KABUL, Afghanistan (AP) — President Barack Obama will decide shortly how many U.S. troops he wants to keep in Afghanistan after the U.S.-led coalition military mission ends in December 2014, Defense Secretary Leon Panetta said Wednesday as he opened two days of consultations with top U.S. commanders and Afghan President Hamid Karzai.
Panetta offered no clues to what Obama may decide, but other officials have indicated the White House is considering plans that call for between 6,000 and 10,000 U.S. troops to stay for several years after 2014 in order to keep Afghanistan on a path toward stability and to prevent al-Qaida and affiliated terrorist groups from re-emerging as a significant force here. The U.S. now has about 66,000 troops here, along with about 35,000 from allied nations.
Obama also must decide how quickly to reduce the U.S. force from 66,000 to whatever post-2014 level he deems necessary and Karzai considers acceptable.

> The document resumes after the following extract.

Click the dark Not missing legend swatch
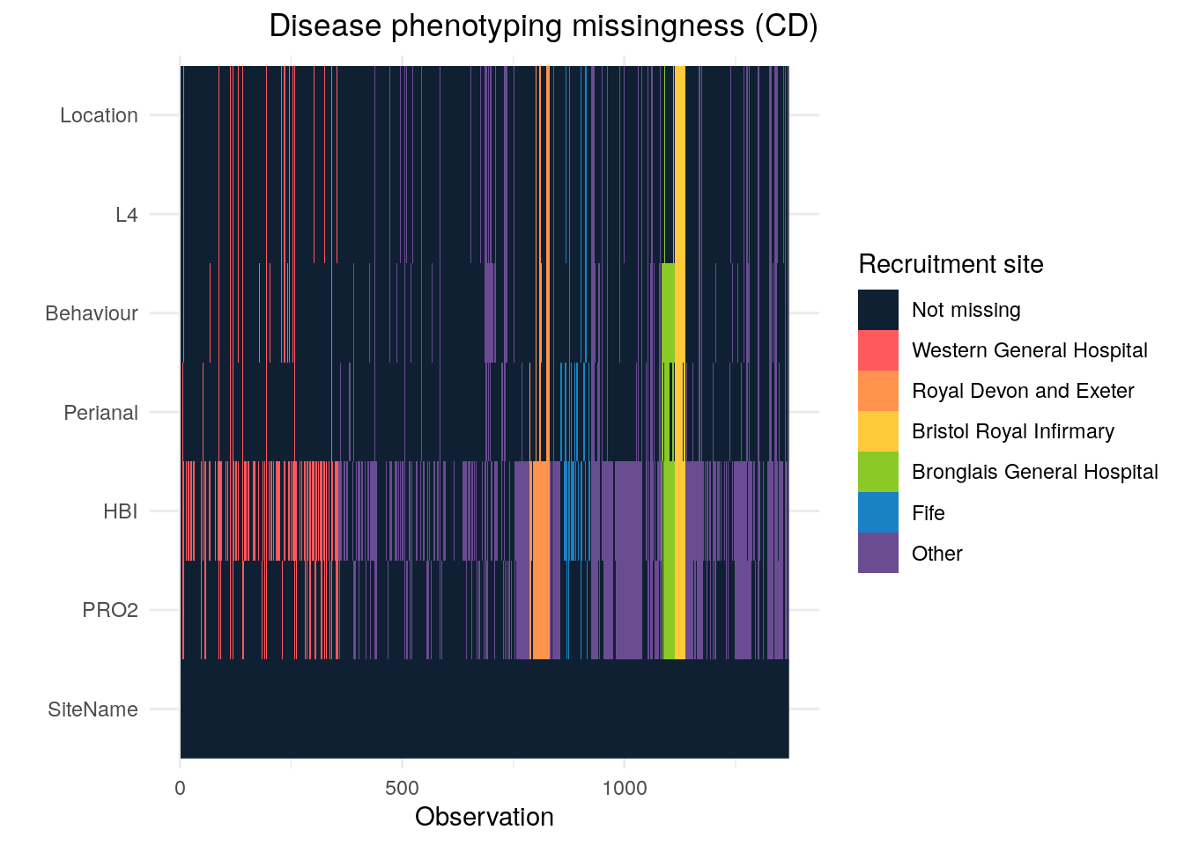The image size is (1184, 845). 877,310
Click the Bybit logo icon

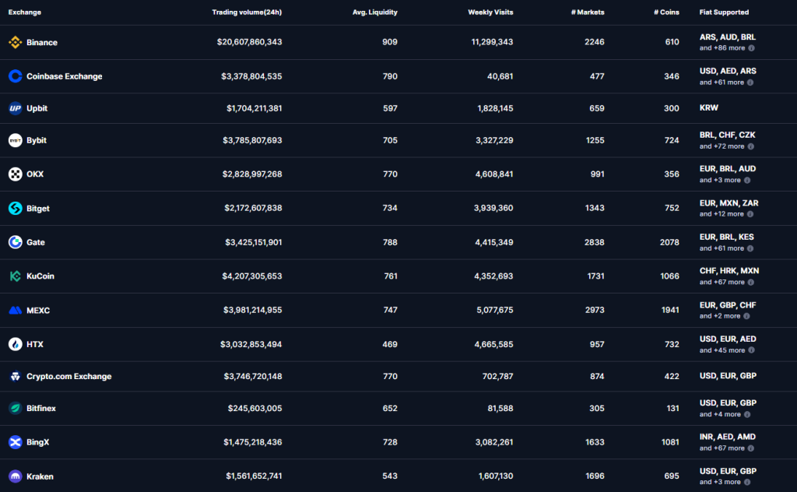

Panetta had dinner with Gen. John Allen, the top coalition commander, as well as other senior commanders, and he was scheduled to meet with Karzai on Thursday.
Allen, who is under investigation by the Pentagon's inspector general for possibly inappropriate correspondence with a Florida woman linked to the David Petraeus sex scandal, met Panetta upon his arrival at the Kabul airport. Allen did not talk to reporters.
Panetta's visit comes at a difficult juncture in the Western coalition's efforts to shift more security responsibilities to Afghan forces so the combat mission can end without a Taliban resurgence. While security has generally improved this year, Afghan forces still lack some important capabilities and the government's ability to effectively govern beyond Kabul and to root out corruption is in great doubt.
Maj. Gen. Lawrence Nicholson, the coalition's deputy chief of staff for operations, said in an interview with reporters traveling with Panetta that coalition commanders are pushing the Afghans to do more on their own. The idea is to push them "right to the brink of failure" so that they are ready to handle the Taliban once they no longer have large numbers of international troops to support them.
"What we say is we want them to see failure, we want them to smell it, we want them to taste it, we just don't want them to achieve it," Nicholson said. "We will push them as far as we can to be self-sufficient."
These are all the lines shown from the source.